Others repeated similar stories.

Good Lord, I thought. My body is actually adjusting to this. My insides expect to be cooked every day.

Soldiers tell stories of dizziness and of passing out face-down into their baked beans in the dining hall.

Medics at one unit report treating a dozen cases of kidney stones a day. It's because of dehydration.

An MP told me nine soldiers in his unit provided escort duty for a convoy driving from central Iraq to Kuwait, about 400 miles. Every minute of it was in long sleeves, long pants, helmet and flak vest - probably 20 pounds of gear - mandatory for every soldier who travels through Iraq. Every one of the nine MPs had to receive intravenous fluids by the time they got to Kuwait.

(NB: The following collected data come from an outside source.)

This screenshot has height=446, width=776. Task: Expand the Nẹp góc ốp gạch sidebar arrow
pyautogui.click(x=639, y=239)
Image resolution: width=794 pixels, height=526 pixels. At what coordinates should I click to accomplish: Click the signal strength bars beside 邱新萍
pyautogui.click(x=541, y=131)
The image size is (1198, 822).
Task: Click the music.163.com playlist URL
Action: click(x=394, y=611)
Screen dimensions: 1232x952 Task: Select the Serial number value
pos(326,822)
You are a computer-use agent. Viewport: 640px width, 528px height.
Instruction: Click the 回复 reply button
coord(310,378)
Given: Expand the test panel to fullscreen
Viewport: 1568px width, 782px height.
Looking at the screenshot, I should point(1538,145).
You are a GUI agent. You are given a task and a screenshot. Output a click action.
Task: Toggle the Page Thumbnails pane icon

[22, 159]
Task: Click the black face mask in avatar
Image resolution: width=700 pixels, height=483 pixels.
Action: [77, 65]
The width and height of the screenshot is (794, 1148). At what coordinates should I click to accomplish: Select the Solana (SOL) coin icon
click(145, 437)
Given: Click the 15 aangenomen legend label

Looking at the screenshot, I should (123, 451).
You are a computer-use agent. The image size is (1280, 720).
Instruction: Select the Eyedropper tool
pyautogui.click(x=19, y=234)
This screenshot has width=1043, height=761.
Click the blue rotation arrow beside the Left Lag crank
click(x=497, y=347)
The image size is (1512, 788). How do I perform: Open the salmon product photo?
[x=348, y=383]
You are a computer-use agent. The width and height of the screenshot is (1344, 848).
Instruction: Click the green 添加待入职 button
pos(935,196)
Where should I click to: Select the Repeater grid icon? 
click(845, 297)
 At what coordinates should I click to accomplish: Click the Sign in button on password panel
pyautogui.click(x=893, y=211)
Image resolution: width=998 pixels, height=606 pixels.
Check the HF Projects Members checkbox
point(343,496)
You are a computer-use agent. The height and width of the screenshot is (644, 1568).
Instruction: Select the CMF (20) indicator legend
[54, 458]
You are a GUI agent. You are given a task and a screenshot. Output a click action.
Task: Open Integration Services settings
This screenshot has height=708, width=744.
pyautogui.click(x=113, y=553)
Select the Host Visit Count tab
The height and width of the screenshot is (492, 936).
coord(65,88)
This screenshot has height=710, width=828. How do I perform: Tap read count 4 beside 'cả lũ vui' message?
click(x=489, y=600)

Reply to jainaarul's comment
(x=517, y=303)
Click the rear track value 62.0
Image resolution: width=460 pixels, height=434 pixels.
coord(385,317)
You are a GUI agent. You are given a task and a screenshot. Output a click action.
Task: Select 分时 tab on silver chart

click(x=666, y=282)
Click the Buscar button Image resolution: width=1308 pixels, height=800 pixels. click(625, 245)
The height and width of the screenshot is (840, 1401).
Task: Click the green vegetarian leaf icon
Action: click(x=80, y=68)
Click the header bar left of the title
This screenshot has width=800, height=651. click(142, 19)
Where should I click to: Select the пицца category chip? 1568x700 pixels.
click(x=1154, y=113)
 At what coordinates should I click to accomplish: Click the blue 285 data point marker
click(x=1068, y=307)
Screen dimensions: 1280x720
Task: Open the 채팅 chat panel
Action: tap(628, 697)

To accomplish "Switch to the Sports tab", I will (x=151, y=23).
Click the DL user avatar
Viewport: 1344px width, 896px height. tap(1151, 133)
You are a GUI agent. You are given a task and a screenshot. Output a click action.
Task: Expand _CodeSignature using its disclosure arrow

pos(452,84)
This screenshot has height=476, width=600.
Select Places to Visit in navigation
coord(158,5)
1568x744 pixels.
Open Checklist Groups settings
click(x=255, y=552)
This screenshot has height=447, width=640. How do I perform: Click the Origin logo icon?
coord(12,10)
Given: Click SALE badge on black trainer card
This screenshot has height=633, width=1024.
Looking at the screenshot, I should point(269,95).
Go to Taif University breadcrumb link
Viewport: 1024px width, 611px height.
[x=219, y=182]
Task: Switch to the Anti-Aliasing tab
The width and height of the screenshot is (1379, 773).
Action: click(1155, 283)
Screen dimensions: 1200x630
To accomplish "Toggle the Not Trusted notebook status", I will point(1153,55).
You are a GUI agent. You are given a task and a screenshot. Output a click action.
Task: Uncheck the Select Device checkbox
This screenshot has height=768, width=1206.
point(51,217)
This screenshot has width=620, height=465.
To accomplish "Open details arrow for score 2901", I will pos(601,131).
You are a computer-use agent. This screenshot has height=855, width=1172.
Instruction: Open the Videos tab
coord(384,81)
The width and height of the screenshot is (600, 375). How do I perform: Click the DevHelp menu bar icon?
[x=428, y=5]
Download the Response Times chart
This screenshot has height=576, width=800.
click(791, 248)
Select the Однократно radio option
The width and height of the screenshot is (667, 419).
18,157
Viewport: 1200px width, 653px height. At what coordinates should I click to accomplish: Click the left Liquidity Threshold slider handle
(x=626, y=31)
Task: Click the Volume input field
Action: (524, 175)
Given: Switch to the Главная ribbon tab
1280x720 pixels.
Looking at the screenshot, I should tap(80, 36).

On Saturday, the day before I thought the pavement would melt in Baghdad, an American soldier died because of the heat. Overall, Pfc. David Kirchoff of Anamosa and five other soldiers have died.

I've sweated through it a few weeks. Soldiers have dealt with the heat all summer and will until it lets up in the next month - meaning when it gets back to a more bearable 115 degrees.

They make jokes or try to ignore it.

Like the Army major I had dinner with the other night, who nodded as I moaned about a couple of blisters I got on my arm when I leaned on the hood of a Humvee.

"Right," he said, sweat dripping off his nose into his roast beef, potatoes and gravy.

"It's pretty bad. Could be worse, though. We could be in the jungle. Talk about hot."